Длинная плоскодонка развернулась и, разрезая зеркальную гладь, устремилась в море. Звук мотора стал слышен чуть громче. Очевидно, владелец лодки стремился со своим драгоценным живым грузом как можно быстрее покинуть район пляжа.
Сэм Такер помахал рукой на прощанье; Лоуренс кивнул и поглубже надвинул шляпу. Такер медленно вышел из воды и двинулся к мотелю.
Питер Йенсен наблюдал, как лодка уходила к дальнему краю мыса. Несколько раз Лоуренс наклонялся, якобы поправляя сети, но на самом деле, конечно, проверяя самочувствие лежащего под ними человека. Время от времени он что-то говорил сидящему на корме. Солнце, еще не видимое из-за горизонта, полностью высветило небо Ямайки. День обещал быть жарким.
На террасе, куда переключил свое внимание Йенсен, двери в комнату Элисон продолжали оставаться открытыми. Света прибавилось, и он мог заметить внутри новую вспышку активности. Сэм Такер дважды выходил оттуда, каждый раз вынося какие-то коричневые пластиковые мешки, которые он оставлял на террасе. Потом еще один мужчина – ассистент доктора, вспомнил Питер, – вышел из комнаты, держа в одной руке емкость цилиндрической формы, а в другой – большой черный чемодан. Он поставил их на камни, потом нагнулся, полностью исчезнув за ограждением террасы, и выпрямился, держа в руках две продолговатые канистры, по виду напомнившие Питеру аэрозольные упаковки. В дверях он протянул одну из них Такеру. Они коротко переговорили о чем-то и исчезли в комнате.
Не прошло и трех минут, как они опять появились в поле зрения Йенсена, причем в довольно комичных позах – пятясь задом наперед и держа в вытянутых руках баллоны, из которых извергались клубы влажного тумана.
Они тщательно обрабатывали комнату аэрозолем.
Закончив, они вернулись к оставленным на террасе вещам, подхватили их, снова обменялись несколькими словами и пошли по газону.
А лодка тем временем преодолела уже половину расстояния, отделявшего ее от мыса. Но на ней что-то случилось. Она остановилась, слегка покачиваясь на водной глади. Питер мог видеть, как тонкая фигура Лоуренса поднялась во весь рост, потом вновь опустилась, затем снова выросла над бортом. Шкипер взволнованно жестикулировал.
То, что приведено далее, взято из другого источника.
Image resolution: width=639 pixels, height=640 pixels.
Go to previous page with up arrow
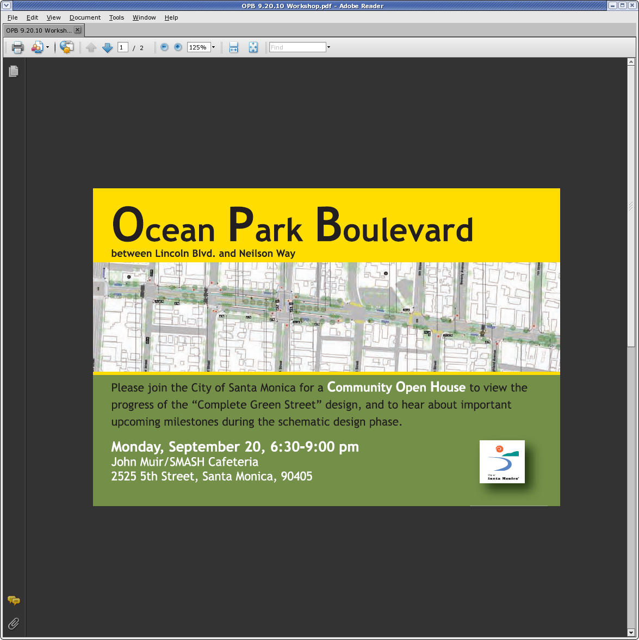[91, 48]
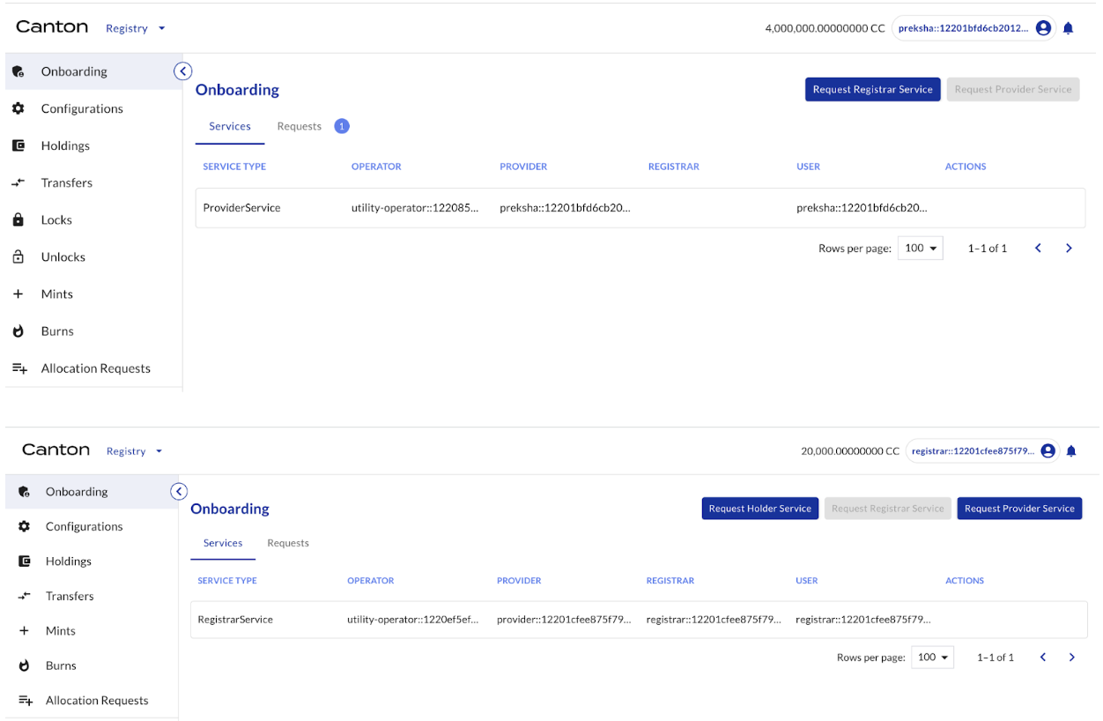Open the Mints page via its plus icon
The height and width of the screenshot is (721, 1103).
point(19,294)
Лодка снова пришла в движение, но уже в другом направлении. Они изменили курс, если, конечно, считать мыс тем местом, куда они стремились. Теперь лодка шла прямо в открытое море.
Еще пятнадцать минут Йенсен лежал на песке, наблюдая за тем, как лодка постепенно превращается в черную точку на темно-серой поверхности океана, над которым разгорался оранжевый восход. Конечно, Питер не мог прочитать мысли двух ямайцев; не мог он и разглядеть того, что произошло там, вдали. Но все, что он знал о характере местных течений, приливов и отливов, а также то, что он увидел, лежа на сыром песке, за эти три часа, подводило его к единственной мысли: человек на носилках встретил свой смертный час.
Вскоре с тела снимут все приметные вещи, одежду, по которым можно было бы установить его личность, к ногам привяжут свинцовый груз и опустят в воду – чтобы морским течением его унесло прочь от Ямайки. Недели, а может, и месяцы спустя его останки выбросит на безлюдные коралловые рифы или, если совсем повезет, он станет кормом для хищных обитателей глубин.
Питер понял, что пришло время звонить Джулиану, встретиться с ним.
Причем немедленно.
Маколиф перевернулся на другой бок, и тут же острая боль пронзила плечо и отозвалась в груди. Он резко сел и какое-то мгновение не мог понять, где он и что с ним. С некоторым усилием он сообразил, что наступило утро и ночь со всеми ее кошмарными событиями позади. Их еще надо было обдумать, а также составить план действий на ближайшее время.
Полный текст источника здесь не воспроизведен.